In solving equations, one fundamental step is isolating the variable. The goal here is to have the variable on one side of the equation and everything else on the opposite side. This process helps you focus on what value the variable must have to make the equation true. Consider the equation given:
\[ x + 17 = -426 \]
To isolate \( x \), you need to remove any number alongside it. This often involves performing the opposite mathematical operation.

• Addition's opposite is subtraction.
• If there's division, you use multiplication.
• For multiplication, apply division.

In this case, since \( 17 \) is added to \( x \), we subtract \( 17 \) from both sides of the equation:
\[ x + 17 - 17 = -426 - 17 \].
This subtraction simplifies the effort to simply breathing space for \( x \) alone. Now, \( x \) is on one side by itself:
\[ x = -443 \].

Once the variable is isolated, the next step is simplification. Simplification involves breaking down expressions to make them more straightforward and concise, often focused on handling any arithmetic left over.

• After the subtraction, we have the equation in a simpler form.
• Perform arithmetic as needed, sometimes combining like terms or resolving basic sums. In this exercise:

The operation on both sides was subtraction, leading to \(-426 - 17\). Calculating this results in \(-443\):
\[ x = -443 \].
Simplification is crucial as it ensures you don't miscalculate steps and enables a clear view of what needs resolving.

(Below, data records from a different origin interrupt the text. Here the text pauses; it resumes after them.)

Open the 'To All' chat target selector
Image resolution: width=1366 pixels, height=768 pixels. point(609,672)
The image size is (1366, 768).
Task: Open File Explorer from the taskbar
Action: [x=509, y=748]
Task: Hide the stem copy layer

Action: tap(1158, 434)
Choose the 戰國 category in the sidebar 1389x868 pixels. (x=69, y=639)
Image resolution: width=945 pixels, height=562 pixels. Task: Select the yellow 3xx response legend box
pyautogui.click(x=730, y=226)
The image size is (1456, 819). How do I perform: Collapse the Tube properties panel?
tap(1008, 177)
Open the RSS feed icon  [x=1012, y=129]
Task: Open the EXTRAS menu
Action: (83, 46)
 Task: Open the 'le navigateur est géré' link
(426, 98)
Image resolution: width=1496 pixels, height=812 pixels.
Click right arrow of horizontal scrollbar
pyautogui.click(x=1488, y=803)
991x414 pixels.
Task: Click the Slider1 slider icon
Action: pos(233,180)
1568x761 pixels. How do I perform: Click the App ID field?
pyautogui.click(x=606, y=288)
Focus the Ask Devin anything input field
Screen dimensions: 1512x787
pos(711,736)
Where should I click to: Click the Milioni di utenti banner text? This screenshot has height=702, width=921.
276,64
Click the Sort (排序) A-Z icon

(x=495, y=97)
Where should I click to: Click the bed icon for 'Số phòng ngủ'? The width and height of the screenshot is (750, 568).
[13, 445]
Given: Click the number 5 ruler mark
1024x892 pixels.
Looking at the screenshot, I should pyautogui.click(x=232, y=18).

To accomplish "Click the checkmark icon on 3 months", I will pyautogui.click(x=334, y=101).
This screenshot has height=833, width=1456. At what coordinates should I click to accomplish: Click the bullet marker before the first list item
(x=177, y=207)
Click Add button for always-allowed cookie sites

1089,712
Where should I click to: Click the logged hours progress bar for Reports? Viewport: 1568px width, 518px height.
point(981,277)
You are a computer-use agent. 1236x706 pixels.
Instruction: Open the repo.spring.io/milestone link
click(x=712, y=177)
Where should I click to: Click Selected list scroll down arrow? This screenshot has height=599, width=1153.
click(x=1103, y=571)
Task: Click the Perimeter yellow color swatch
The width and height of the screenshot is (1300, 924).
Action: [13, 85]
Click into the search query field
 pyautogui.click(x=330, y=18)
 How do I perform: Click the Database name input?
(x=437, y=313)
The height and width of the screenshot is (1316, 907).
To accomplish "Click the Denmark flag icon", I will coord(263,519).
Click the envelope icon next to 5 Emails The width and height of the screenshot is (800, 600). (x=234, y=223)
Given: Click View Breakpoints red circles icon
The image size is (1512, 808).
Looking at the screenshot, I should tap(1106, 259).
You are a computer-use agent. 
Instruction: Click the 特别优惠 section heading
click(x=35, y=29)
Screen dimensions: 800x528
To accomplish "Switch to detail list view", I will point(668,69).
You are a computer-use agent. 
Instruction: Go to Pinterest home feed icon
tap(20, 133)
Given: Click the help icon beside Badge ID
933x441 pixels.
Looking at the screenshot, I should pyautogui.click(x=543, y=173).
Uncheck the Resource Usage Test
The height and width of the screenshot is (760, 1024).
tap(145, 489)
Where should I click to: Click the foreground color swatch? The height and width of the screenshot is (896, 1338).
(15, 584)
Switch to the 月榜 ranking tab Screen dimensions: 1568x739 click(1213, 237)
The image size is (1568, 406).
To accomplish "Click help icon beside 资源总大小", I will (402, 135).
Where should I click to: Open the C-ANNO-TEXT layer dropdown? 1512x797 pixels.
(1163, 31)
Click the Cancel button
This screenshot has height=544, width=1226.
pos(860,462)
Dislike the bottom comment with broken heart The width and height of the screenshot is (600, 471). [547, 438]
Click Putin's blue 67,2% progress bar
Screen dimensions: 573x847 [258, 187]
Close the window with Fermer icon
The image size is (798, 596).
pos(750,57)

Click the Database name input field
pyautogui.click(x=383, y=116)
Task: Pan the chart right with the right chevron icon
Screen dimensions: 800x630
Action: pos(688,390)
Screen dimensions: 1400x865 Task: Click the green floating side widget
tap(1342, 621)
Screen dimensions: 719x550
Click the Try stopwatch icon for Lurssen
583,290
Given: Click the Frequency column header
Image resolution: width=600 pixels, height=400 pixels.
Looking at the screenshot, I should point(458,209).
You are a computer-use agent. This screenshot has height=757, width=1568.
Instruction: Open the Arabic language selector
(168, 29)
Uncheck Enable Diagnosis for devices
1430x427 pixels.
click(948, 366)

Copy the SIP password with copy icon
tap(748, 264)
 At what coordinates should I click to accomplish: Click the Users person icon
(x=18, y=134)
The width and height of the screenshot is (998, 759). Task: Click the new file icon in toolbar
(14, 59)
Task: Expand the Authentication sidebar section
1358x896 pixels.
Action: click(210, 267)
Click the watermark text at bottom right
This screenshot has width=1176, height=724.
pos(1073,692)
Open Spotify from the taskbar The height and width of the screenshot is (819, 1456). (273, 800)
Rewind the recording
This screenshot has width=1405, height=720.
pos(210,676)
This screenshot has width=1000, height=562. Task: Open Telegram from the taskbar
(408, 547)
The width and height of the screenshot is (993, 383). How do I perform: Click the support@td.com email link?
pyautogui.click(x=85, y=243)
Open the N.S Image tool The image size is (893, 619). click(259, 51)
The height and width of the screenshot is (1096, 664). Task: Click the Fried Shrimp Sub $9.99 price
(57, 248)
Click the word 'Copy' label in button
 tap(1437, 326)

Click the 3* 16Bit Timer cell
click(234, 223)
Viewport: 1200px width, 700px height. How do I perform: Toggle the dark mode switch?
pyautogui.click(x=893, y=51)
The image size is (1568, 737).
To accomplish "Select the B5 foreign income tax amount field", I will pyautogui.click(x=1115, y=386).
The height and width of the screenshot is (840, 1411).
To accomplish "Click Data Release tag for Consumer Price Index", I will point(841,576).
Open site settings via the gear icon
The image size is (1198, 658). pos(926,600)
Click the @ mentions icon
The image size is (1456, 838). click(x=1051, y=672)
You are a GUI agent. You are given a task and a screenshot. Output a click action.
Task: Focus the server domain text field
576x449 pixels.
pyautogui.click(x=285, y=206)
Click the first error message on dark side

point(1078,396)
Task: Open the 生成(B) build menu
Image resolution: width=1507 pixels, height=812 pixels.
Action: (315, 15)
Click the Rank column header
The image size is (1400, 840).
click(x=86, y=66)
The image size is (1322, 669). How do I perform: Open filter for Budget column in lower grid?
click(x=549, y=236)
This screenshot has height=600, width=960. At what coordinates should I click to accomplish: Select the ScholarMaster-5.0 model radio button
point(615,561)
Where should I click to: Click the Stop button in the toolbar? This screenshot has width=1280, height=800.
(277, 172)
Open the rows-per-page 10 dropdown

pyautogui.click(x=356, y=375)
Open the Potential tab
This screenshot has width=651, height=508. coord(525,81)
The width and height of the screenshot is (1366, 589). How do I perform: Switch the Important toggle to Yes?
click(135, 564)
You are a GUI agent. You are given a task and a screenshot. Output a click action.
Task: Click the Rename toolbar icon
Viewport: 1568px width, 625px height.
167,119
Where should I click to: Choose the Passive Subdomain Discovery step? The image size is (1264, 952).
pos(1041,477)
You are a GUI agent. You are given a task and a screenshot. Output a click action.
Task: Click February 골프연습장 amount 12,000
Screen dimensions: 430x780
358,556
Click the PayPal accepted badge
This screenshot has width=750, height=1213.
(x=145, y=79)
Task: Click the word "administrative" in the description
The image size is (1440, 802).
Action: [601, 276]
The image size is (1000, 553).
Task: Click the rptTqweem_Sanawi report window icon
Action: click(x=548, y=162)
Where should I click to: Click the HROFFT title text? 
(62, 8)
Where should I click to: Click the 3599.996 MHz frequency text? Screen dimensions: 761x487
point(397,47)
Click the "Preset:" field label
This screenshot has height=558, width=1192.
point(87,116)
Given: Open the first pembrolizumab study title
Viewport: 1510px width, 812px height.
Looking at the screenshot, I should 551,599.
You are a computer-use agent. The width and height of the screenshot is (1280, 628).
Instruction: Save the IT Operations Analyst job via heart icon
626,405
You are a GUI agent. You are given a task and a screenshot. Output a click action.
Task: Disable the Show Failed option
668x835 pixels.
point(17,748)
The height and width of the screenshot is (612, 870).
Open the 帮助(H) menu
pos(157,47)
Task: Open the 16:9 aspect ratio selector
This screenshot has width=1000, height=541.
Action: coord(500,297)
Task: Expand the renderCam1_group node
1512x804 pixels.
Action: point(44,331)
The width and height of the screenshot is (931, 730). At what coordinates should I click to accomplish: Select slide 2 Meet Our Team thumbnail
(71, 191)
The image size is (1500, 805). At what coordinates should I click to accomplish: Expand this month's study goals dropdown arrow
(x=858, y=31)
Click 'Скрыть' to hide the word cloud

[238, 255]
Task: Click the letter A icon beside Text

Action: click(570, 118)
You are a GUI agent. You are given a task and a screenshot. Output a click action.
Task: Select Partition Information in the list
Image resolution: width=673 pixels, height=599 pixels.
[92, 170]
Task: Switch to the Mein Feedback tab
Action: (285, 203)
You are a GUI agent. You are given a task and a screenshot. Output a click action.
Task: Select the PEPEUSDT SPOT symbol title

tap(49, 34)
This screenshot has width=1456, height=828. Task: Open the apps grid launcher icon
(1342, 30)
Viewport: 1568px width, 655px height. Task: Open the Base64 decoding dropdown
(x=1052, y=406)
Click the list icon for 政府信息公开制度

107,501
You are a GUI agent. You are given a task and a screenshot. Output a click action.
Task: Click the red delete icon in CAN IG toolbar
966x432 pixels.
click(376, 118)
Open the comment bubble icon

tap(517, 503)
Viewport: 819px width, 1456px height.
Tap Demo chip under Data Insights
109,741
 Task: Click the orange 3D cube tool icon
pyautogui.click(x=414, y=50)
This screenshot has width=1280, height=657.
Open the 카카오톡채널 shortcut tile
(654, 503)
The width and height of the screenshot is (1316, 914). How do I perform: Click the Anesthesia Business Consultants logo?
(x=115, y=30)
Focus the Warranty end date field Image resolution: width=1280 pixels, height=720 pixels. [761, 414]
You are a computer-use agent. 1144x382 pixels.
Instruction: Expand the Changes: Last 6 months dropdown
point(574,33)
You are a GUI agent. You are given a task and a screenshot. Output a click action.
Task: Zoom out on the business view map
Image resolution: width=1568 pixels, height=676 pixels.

Verification serves as a checkpoint to ensure that the obtained solution truly satisfies the original equation. This involves plugging your supposed solution back into the initial equation to check if it makes the equation true. For this example, after finding \( x = -443 \), substitute \( x \) back:
\[ (-443) + 17 \].
The result should equal the other side of the equation, \(-426\). If:
\[ (-443) + 17 = -426 \],
the solution is verified as correct. Verification is a critical step as it confirms your solution’s accuracy and completeness. It reinforces confidence in each step taken during solving, ensuring no arithmetic or logic errors were made.